● PASSAGE
Who’s behind the camera: computer vision and author identification
Aug 24, 2015
Predicting authorship and detecting forgeries has been a long-time application of computer vision in art and science. Humans, as visual beings, have a remarkable ability to draw different conclusions from a piece of artwork, even without formal training, and to obtain information such as: where the artwork takes place, what kind of artist had made it, how it was made or what it depicts. Computer vision techniques have been used to detect forged paintings and copies, and to analyze different brush strokes and shades used. Numerical quantities that are usually used to differentiate a forge from an original work are complexity and self-organization, since copies tend to be more technical and exact, without errors or underlying corrections. Even though there is a substantial amount of progress made in the field of painting categorization, which matches authors with their works, judging by the aspects of style, perspectives and shades used, no attempts until recently have been made to recognize the authorship of photographs. That is surprising, since an average person in the modern world is exposed to more photographs than paintings and similar artwork daily.
The cues used for the classification of paintings don’t work easily in the field of photography, since stylistic differences are not that apparent. Namely, because there are no analogue techniques like brush strokes or smooth/hard brushes, based on the specifics of that particular medium. Therefore, identifying an author of a photograph is a much more difficult task than identifying an author of a painting, especially since we’re focusing on unedited images. Hence, there are few attributes that can be used for artist classification, and with similar subjects stylistic variations are extremely subtle. Even though previous research was primarily used for detecting forgeries, such as in the case of Van Gogh’s paintings, a more recent approach was to classify different artwork according to artistic styles and periods, such as baroque ones, impressionistic ones or cubist pieces.
Thomas and Kovashka have, a couple of days ago, published a study which aims to classify photographs according to their makers. Their photographer dataset consists of 25 well-known photographers and contains 119 806 images of varying resolutions. Photographs span from early times in the beginning of the 20th century up to modern-day images. Most of the images for the dataset were crawled from the web of the Library of Congress’ photo archives, and the remaining set was obtained from the National Library of Australia. The dataset information consists of the ID of the photographer who took it, a title of the photo, its summary and a subject if it’s known, along with the URL from which it had been added. A broad space of features has been used for identification and classification. Some of these features are low-level ones, which means that each dimension of the feature vector is a direct product of visual data in the image at a certain position, and some of them high-level ones, i.e. each dimension of a high-level feature vector has a semantic meaning, i.e. it often corresponds to the presence of a certain object in the image.

● AVAILABLE DATA
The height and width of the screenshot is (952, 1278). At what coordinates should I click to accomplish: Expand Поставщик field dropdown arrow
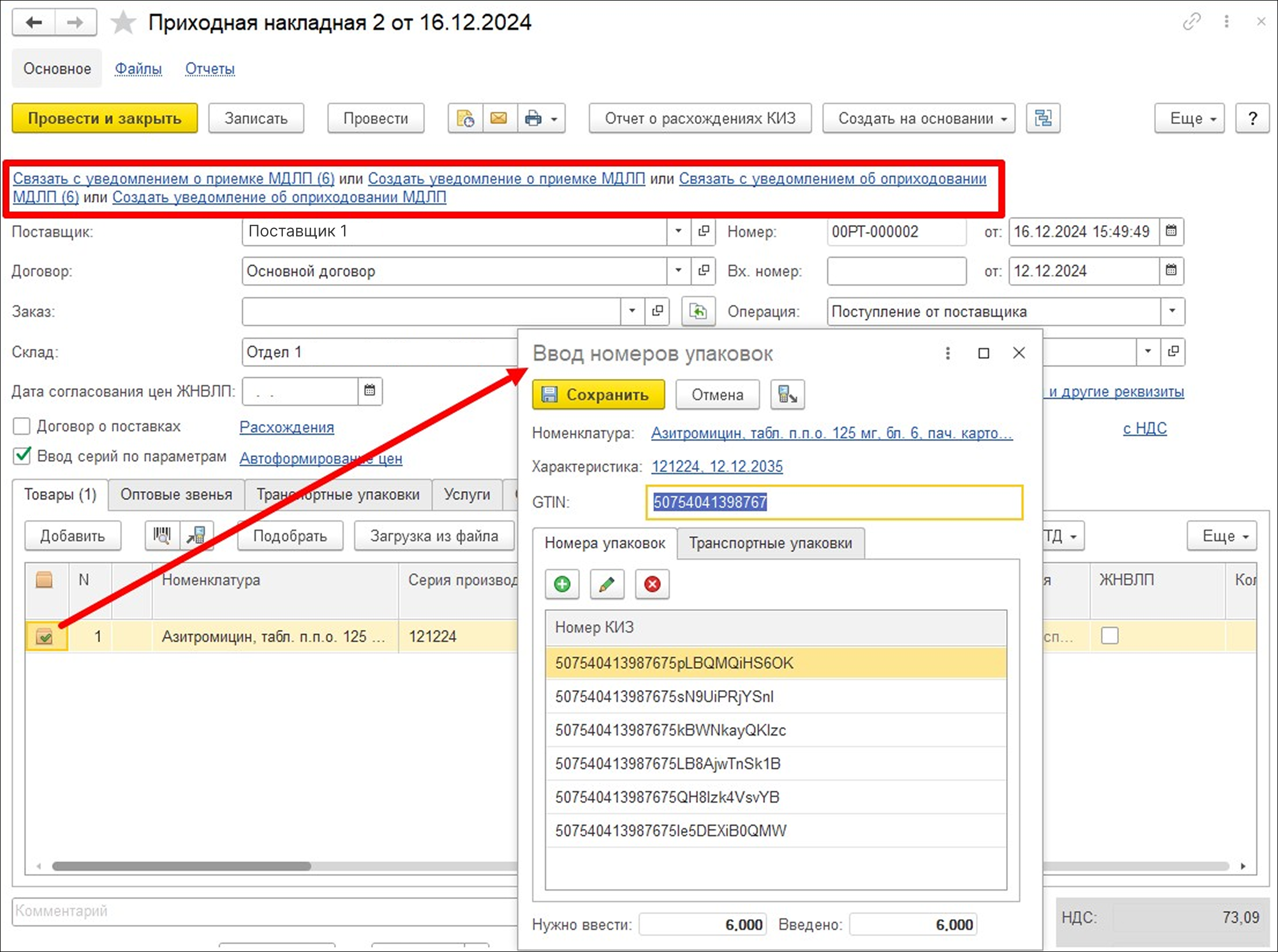(678, 231)
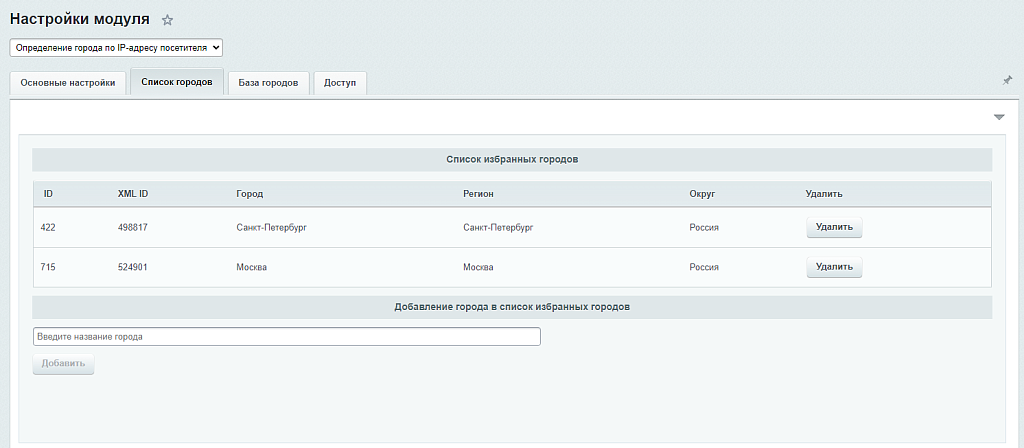
Task: Click the Добавить button
Action: (63, 364)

● WHAT TO PRODUCE
For each statement below, say whether it agrees with the passage on computer vision and author identification, answering yes or no and quoting the deciding words from the passage: 1. The photographer dataset covers the work of 25 photographers. 2. All of the images in the dataset came from the National Library of Australia. 3. Copies of paintings tend to show more errors and corrections than original works.

● EXPECTED OUTPUT
1. Yes: "Their photographer dataset consists of 25 well-known photographers"
2. No: "Most of the images for the dataset were crawled from the web of the Library of Congress’ photo archives, and the remaining set was obtained from the National Library of Australia."
3. No: "copies tend to be more technical and exact, without errors or underlying corrections"